Fig. 5.

DACH1 promotes adenomas organoid formation via modulating BMP signalling. a DACH1 overexpression induced upregulation of cancer stem cell marker genes. b and c. Gene Ontology (GO) analysis showed that DACH1 overexpression induced the upregulation of stem cell signature genes and the downregulation of cell cycle arrest signature genes. d and e. DACH1 induced the downregulation of ATOH8, TGFβ3, MSX1, NBL1, BMP7, and FKBP4 and the upregulation of FKBP8, ID1, and MAPK3 (experiments were performed in triplicate). f. IF images showing the colocalization of SMAD4 and DACH1 in the nuclei; scale bars=20 μm g-h. DACH1 coprecipitated endogenous SMAD4. Reverse immunoprecipitation was confirmed with an anti-SMAD4 antibody. i. DACH1 overexpression increased the protein level of SMAD4 and decreased the level of phosphorylated SMAD4 (Thr276) [Thr277]. j and k. DACH1 knockdown led to an increase of the mRNA levels of NBL1 and BMP7 compared with the shNC group, and siRNA mediated SMAD4 knockdown in HCT116-shDACH1 cells eliminated the increase. l. DACH1 overexpression was sufficient to compensate for the withdrawal of Noggin and supported the formation of adenoma organoids. m.

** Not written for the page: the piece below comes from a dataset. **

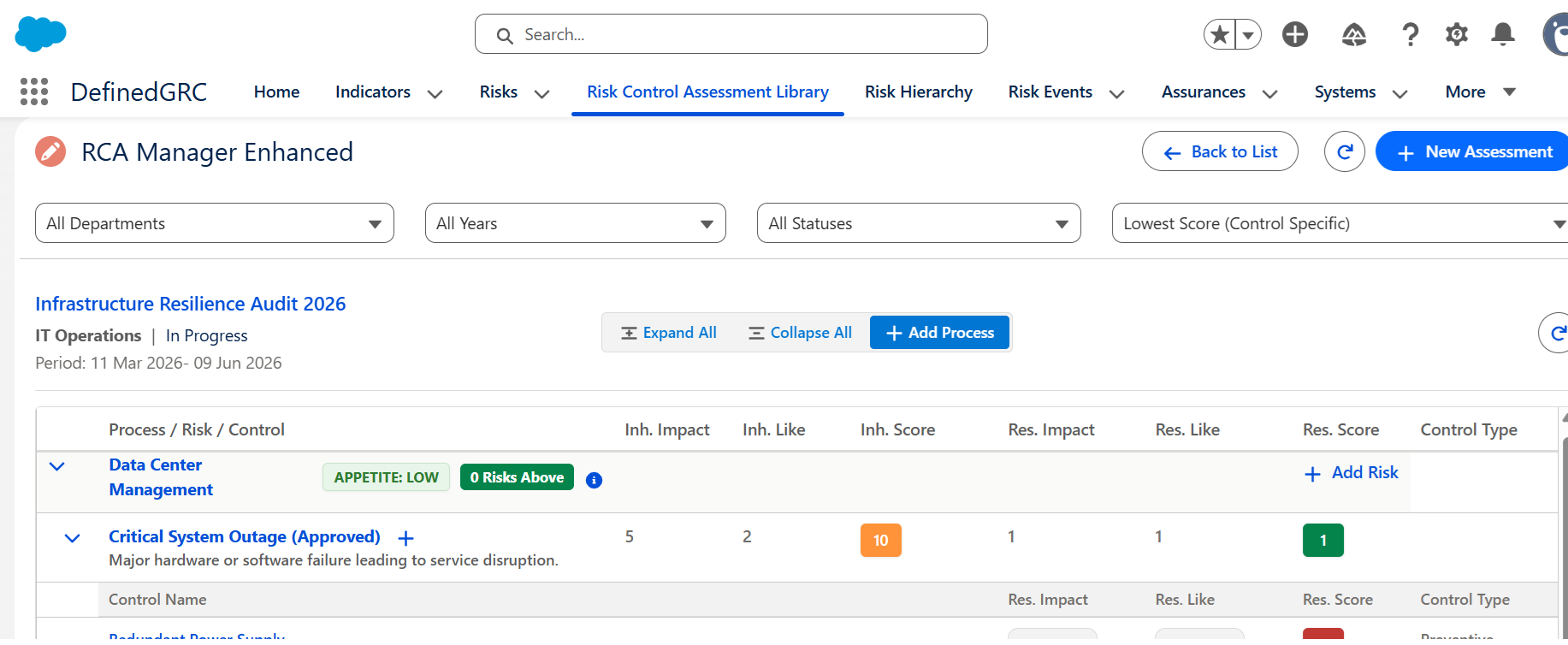
Task: Open the Setup gear icon
Action: tap(1456, 34)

Addition of Noggin into the culture medium for 24 and 36 h decreased the mRNA levels of NBL1 and BMP7, which were increased by DACH1 knockdown in HCT116 cells. n and o. Overexpression of DACH1 upregulates LGR5, Notch1 and the protein level of NICD, while did not induce significant upregulation of HES1. Scale bars=20 μm. For 5d, 5e, 5k, 5 m and 5n, **P < 0.01, *P < 0.05, Student's t-test. Error bars: mean±SD.